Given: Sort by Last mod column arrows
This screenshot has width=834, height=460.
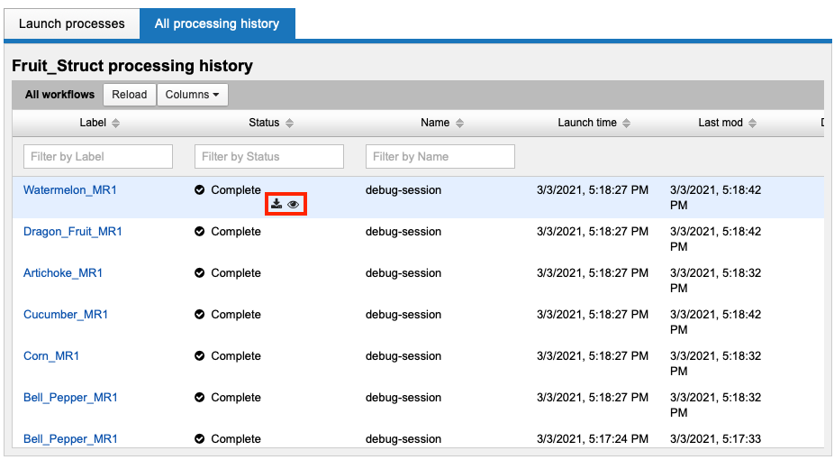Looking at the screenshot, I should click(752, 124).
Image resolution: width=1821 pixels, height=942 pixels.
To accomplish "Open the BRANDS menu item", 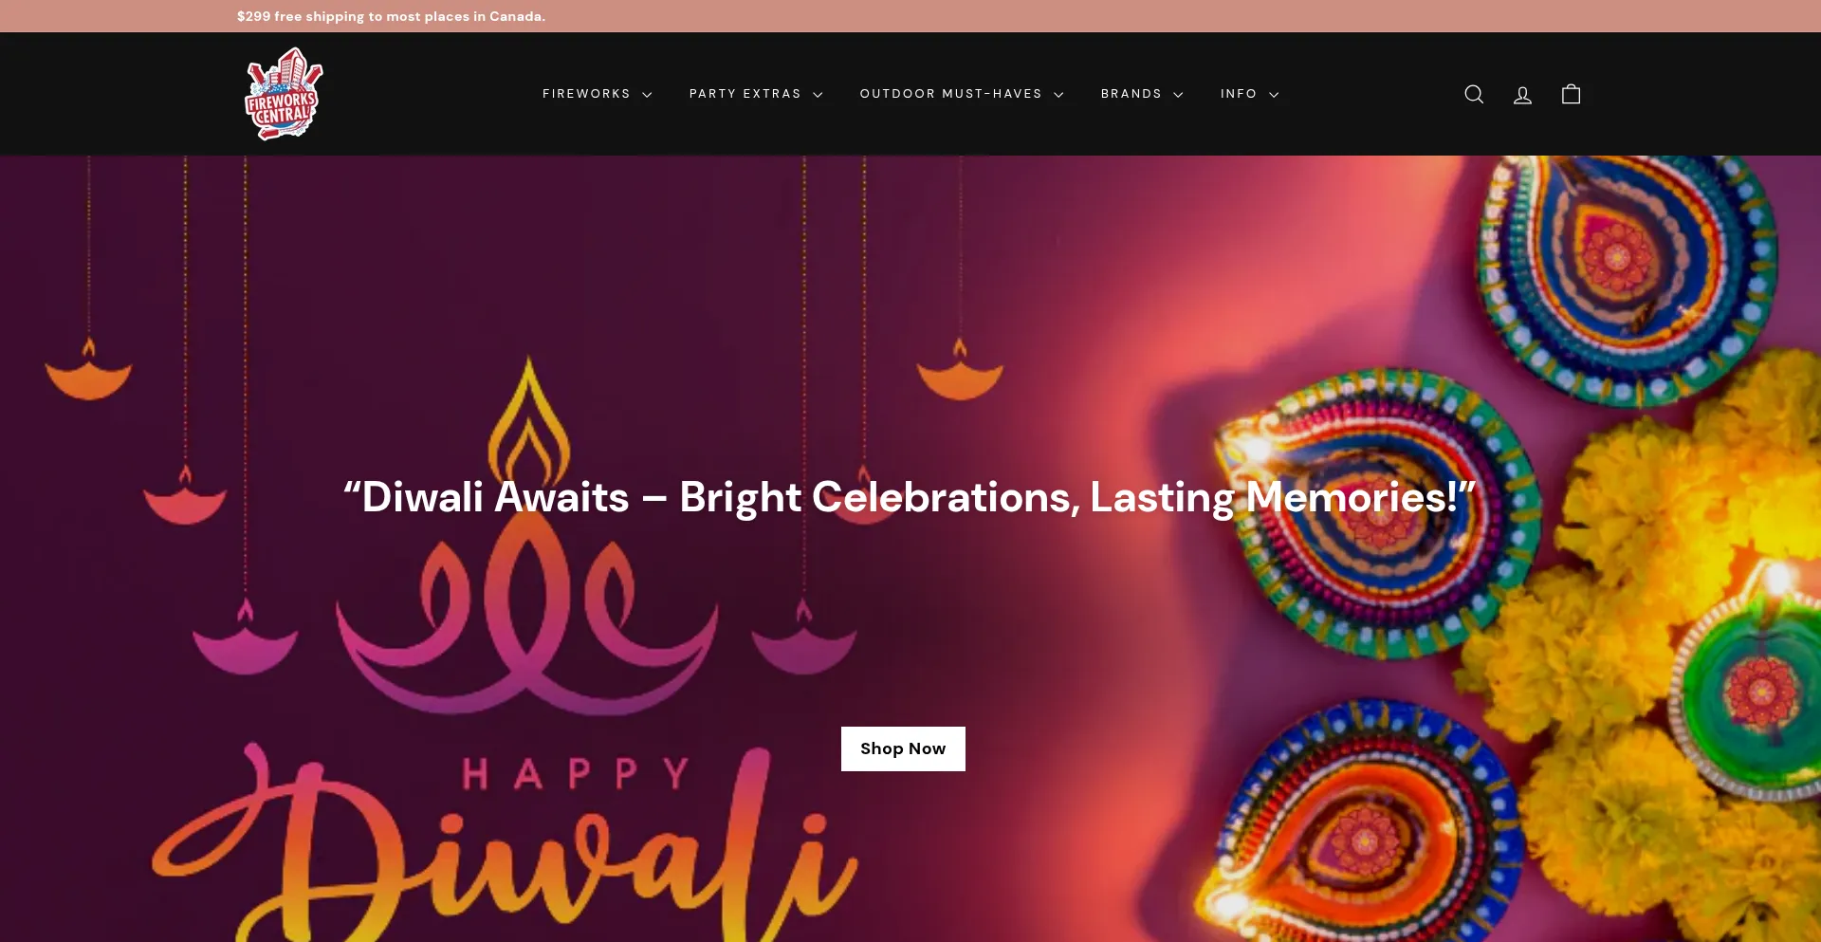I will point(1131,94).
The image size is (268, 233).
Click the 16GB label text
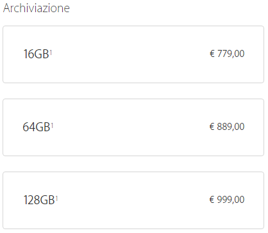pos(36,54)
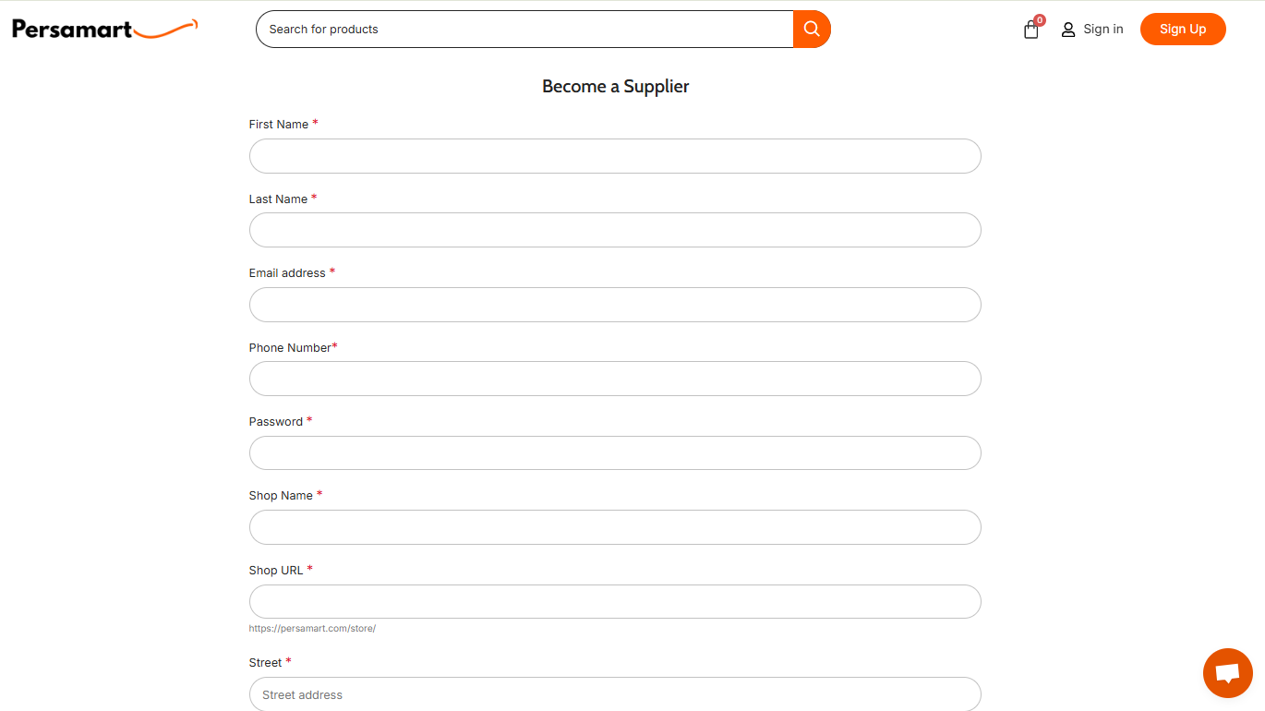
• • •
Rewrite everything from the line containing "The image size is (268, 233)." down to the end of the records, requests included, shifting every coordinate in the answers by adding 61. Leave the pictures out.

## FINISHED EXERCISE
The image size is (268, 233).
Click the 16GB label text
pos(97,115)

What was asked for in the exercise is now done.